NEW ORLEANS—Genetics, cartilage type, and other factors may help senior athletes maintain well-functioning hips and stave off osteoarthritis even when radiographic results indicate abnormalities, according to research presented at the 2014 Annual Meeting of the American Academy of Orthopaedic Surgeons (AAOS).
It is not known whether morphological abnormalities of the hip are compatible with life-long hip function and avoidance of osteoarthritis. Lucas Anderson, MD, from the University of Utah in Salt Lake City, and colleagues sought to investigate the prevalence of radiographic findings consistent with dysplasia and femoroacetabular impingement in senior athletes with well-functioning hips.
A total of 546 senior athletes (55% men, 45% women), average age 67 years (range 50 to 91) participated in this study. Two orthopedic surgeons independently evaluated 1,087 hips (excluding hip fractures) for radiographic signs of dysplasia and femoroacetabular impingement. Alpha angle was measured on frog-lateral and anteroposterior radiographs. Lateral center edge angle, acetabular index, and crossover sign were measured on anteroposterior films. Radiographic interpretations were averaged between 2 observers to assess prevalence of dysplasia, femoroacetabular impingement, and osteoarthritis. Cam femoroacetabular impingement was noted if the alpha angle was 50° or greater on either radiograph. Pincer femoroacetabular impingement was noted if lateral center edge angle was greater than 39°, acetabular index was less than 0°, and/or a positive crossover sign was detected. Dysplasia was noted if center edge angle was less than 20° and/or acetabular index was greater than 10°. A chi-squared analysis was used to assess for associations between osteoarthritis (Tönnis grade 2-3) and dysplasia and femoroacetabular impingement. Dysplasia and femoroacetabular impingement were then analyzed using a mixed-effect logistic regression model.

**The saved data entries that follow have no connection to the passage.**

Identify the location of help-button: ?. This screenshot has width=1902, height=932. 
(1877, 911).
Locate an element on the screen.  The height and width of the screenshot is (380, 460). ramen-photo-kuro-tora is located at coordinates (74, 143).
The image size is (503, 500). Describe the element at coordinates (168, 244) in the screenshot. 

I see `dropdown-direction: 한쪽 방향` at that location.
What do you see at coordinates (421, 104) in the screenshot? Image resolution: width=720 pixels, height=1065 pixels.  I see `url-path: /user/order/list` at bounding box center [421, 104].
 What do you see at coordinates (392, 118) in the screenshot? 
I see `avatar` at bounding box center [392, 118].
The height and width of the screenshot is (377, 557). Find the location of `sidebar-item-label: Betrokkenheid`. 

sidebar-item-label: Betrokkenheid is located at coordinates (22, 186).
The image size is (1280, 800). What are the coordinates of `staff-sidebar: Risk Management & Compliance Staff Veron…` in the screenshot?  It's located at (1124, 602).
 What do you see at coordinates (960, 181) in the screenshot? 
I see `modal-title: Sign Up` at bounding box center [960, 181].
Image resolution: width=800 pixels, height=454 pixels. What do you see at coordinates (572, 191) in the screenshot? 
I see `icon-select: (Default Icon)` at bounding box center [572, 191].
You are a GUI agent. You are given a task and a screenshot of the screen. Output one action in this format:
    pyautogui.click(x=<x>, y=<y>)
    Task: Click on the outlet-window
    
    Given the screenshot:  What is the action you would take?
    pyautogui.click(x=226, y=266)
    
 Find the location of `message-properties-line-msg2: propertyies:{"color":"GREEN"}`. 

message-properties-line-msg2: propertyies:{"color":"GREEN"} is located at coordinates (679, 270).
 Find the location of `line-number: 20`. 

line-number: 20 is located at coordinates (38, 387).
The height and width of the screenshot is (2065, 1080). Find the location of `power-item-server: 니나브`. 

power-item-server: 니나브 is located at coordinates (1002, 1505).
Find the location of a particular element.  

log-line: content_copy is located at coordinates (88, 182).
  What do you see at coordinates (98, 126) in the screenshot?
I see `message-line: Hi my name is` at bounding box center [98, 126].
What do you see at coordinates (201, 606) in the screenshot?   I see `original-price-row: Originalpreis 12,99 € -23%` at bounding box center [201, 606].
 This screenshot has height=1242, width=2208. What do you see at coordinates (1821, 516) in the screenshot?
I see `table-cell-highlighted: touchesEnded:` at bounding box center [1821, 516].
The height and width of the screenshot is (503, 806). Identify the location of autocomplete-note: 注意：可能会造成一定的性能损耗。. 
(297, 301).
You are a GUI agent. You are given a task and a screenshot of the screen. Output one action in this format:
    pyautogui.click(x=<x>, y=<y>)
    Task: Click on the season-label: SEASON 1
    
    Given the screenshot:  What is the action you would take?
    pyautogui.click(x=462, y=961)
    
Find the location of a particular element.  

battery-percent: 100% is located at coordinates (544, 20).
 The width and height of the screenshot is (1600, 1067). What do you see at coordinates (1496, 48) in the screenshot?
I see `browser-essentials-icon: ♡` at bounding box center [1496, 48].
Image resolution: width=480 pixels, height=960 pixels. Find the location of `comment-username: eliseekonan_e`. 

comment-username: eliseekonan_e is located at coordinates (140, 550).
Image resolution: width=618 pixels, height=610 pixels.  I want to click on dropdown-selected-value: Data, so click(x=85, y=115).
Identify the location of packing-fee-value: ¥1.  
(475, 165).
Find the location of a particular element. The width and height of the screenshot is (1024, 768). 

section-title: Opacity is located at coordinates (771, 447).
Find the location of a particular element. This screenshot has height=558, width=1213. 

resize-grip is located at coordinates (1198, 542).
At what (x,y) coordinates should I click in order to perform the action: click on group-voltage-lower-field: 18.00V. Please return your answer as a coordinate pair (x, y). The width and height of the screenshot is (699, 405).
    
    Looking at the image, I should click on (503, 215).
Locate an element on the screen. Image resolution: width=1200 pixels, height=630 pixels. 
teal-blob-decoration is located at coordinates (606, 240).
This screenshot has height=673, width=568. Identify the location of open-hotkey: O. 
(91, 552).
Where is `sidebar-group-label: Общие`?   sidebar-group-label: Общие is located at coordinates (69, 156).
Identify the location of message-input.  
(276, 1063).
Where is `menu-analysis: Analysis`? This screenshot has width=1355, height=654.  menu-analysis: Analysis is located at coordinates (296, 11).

Nine percent of hips (99) had radiographic evidence for dysplasia; 3% (28) had a lateral center edge angle that was less than 20° and 8% (89) had an acetabular index that was greater than 10°. Just over 80% of hips had radiographic evidence of femoroacetabular impingement; 67% had isolated cam, 8% isolated pincer impingement, and 24% of hips had mixed femoroacetabular impingement. Osteoarthritis was present in 17% of hips; 93% of hips with osteoarthritis also had radiographic femoroacetabular impingement and 10% dysplasia. Hips with osteoarthritis were more likely to have radiographic evidence of femoroacetabular impingement (odds ratio = 3.7). However, 80% of the hips with findings of femoroacetabular impingement had no evidence of osteoarthritis despite the athletes’ age and lifelong activity levels. Femoroacetabular impingement was more prevalent in males than females (odds ratio = 10.7).
While the data suggest that senior athletes with femoroacetabular impingement are at a greater risk for having radiographic evidence of osteoarthritis, a substantial portion of the senior athletes in this study did not have osteoarthritis. While femoroacetabular impingement and dysplasia have historically been associated with development of early osteoarthritis, this study suggests that there may be other factors, such as genetics and cartilage type, which may play a joint-preserving role despite presence of pathomorphology in this series of high-functioning senior athletes.